Returns a copy of the valuation result.

The valuation must have been run with fit() before calling this method.

PARAMETER	DESCRIPTION
`sort`	Whether to sort the valuation result by value before returning it. TYPE: `bool` DEFAULT: `False`

Returns: The result of the valuation.

Source code in src/pydvl/valuation/base.py

@deprecated(
    target=None,
    deprecated_in="0.10.0",
    remove_in="0.11.0",
)
def values(self, sort: bool = False) -> ValuationResult:
    """Returns a copy of the valuation result.

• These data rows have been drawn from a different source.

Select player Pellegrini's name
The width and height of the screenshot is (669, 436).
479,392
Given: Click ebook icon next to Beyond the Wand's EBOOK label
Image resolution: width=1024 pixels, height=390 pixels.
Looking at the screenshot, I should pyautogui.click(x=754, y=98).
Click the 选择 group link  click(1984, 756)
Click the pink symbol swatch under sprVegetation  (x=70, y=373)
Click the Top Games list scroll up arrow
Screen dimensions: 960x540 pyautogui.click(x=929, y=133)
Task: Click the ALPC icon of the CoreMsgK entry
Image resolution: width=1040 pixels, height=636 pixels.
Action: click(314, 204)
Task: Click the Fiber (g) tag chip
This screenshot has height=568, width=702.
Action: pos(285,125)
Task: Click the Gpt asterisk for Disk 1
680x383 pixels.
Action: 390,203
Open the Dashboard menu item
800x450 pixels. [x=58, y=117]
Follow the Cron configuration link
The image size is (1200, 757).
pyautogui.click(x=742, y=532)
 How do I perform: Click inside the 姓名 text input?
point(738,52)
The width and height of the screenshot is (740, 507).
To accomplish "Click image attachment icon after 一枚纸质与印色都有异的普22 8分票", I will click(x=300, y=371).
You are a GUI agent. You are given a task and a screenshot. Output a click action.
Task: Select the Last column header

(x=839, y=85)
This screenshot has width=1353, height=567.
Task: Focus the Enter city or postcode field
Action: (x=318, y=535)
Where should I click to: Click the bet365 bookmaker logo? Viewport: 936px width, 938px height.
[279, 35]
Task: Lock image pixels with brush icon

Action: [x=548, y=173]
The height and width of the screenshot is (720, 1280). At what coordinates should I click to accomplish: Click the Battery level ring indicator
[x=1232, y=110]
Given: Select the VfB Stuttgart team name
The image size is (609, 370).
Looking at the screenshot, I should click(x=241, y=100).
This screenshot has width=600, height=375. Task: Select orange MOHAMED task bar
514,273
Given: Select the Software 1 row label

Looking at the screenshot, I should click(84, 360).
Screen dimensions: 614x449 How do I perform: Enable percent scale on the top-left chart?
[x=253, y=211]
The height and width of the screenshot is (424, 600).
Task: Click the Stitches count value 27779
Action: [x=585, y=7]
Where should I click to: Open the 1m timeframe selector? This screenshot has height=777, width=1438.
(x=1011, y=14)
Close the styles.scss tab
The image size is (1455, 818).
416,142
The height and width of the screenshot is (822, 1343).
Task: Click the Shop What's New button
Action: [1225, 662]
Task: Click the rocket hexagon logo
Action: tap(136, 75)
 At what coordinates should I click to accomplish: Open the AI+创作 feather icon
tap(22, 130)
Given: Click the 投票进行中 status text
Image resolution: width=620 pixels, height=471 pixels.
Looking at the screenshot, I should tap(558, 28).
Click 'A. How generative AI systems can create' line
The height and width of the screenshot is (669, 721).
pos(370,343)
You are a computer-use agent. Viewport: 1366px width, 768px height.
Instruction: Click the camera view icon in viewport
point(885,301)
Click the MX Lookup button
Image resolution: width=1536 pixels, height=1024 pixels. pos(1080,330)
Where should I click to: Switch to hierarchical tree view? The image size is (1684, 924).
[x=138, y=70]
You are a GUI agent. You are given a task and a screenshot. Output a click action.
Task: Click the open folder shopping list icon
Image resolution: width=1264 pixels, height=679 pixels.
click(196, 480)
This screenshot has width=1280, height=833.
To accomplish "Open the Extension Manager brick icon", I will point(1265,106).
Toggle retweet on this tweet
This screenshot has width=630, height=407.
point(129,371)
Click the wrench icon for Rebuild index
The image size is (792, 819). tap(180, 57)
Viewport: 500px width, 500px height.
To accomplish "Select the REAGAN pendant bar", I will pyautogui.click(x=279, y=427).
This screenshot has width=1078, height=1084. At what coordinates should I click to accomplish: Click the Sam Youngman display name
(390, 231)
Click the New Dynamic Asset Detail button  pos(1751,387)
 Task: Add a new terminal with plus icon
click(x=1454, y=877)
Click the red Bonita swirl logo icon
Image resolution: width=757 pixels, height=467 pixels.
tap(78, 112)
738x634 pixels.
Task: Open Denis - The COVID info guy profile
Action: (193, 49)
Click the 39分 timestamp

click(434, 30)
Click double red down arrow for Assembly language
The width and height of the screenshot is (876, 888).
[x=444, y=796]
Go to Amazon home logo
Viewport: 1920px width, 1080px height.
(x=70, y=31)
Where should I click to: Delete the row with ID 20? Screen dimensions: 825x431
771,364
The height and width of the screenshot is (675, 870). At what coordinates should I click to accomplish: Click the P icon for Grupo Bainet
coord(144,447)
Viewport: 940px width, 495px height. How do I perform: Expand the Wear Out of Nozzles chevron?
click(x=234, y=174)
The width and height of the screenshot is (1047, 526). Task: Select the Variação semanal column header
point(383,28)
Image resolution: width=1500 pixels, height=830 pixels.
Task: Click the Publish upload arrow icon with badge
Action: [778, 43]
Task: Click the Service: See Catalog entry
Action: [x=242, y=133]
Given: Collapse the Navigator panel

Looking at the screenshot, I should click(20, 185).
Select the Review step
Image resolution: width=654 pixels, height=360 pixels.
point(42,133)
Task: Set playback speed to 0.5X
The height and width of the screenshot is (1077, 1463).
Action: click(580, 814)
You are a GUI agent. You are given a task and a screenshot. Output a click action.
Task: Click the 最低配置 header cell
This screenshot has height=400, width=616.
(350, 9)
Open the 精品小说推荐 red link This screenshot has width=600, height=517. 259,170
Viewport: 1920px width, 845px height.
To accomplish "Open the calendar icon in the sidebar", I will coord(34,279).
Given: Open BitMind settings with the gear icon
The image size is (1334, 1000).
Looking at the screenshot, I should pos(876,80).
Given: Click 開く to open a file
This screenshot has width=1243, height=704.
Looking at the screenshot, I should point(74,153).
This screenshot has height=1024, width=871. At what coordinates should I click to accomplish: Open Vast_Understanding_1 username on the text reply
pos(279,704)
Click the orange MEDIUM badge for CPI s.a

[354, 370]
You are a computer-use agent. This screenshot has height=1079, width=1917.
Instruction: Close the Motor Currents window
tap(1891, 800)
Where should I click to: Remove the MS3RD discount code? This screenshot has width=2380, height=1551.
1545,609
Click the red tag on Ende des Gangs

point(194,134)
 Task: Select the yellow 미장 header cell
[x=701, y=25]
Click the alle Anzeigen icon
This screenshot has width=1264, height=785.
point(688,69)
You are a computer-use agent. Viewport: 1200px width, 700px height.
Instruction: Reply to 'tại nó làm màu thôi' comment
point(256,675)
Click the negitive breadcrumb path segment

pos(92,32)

    The valuation must have been run with `fit()` before calling this method.

    Args:
        sort: Whether to sort the valuation result by value before returning it.
    Returns:
        The result of the valuation.
    """
    if not self.is_fitted:
        raise NotFittedException(type(self))
    assert self._result is not None

    r = self._result.copy()
    if sort:
        r.sort(inplace=True)
    return r

StratifiedShapleyValuation ¶

StratifiedShapleyValuation(
    utility: UtilityBase,
    is_done: StoppingCriterion,
    batch_size: int = 1,
    seed: Seed | None = None,
    skip_converged: bool = False,
    show_warnings: bool = True,
    progress: dict[str, Any] | bool = False,
)

Bases: ShapleyValuation

Computes Shapley values using a uniform stratified sampler.

Uses a StratifiedSampler with uniform probability for the sample sizes. Under this sampling scheme, the expected marginal utility coincides with the Shapley value. See the documentation for details.

When to use this class

This class is for illustrative purposes only. In general, permutation based sampling exhibits better convergence. See e.g. TMCShapleyValuation.

If you need different size strategies, or wish to clip subset sizes outside a given range, instantiate ShapleyValuation directly with a StratifiedSampler.

PARAMETER	DESCRIPTION
`utility`	Object to compute utilities. TYPE: `UtilityBase`
`is_done`	Stopping criterion to use. TYPE: `StoppingCriterion`
`batch_size`	The number of samples to generate per batch. Batches are processed together by each subprocess when working in parallel. TYPE: `int` DEFAULT: `1`
`seed`	Random seed for the sampler. TYPE: `Seed \| None` DEFAULT: `None`
`skip_converged`	Whether to skip converged indices. Convergence is determined by the stopping criterion's `converged` array. TYPE: `bool` DEFAULT: `False`
`show_warnings`	Whether to show warnings when the stopping criterion is not met. TYPE: `bool` DEFAULT: `True`
`progress`	Whether to show a progress bar. If a dictionary, it is passed to `tqdm` as keyword arguments, and the progress bar is displayed. TYPE: `dict[str, Any] \| bool` DEFAULT: `False`

Source code in src/pydvl/valuation/methods/shapley.py

def __init__(
    self,
    utility: UtilityBase,
    is_done: StoppingCriterion,
    batch_size: int = 1,
    seed: Seed | None = None,
    skip_converged: bool = False,
    show_warnings: bool = True,
    progress: dict[str, Any] | bool = False,
):
    sampler = StratifiedSampler(
        sample_sizes=ConstantSampleSize(),
        sample_sizes_iteration=RandomSizeIteration,
        index_iteration=RandomIndexIteration,
        batch_size=batch_size,
        seed=seed,
    )
    super().__init__(
        utility, sampler, is_done, skip_converged, show_warnings, progress
    )

result `property` ¶

result: ValuationResult

The current valuation result (not a copy).

fit ¶

fit(data: Dataset, continue_from: ValuationResult | None = None) -> Self

Fits the semi-value valuation to the data.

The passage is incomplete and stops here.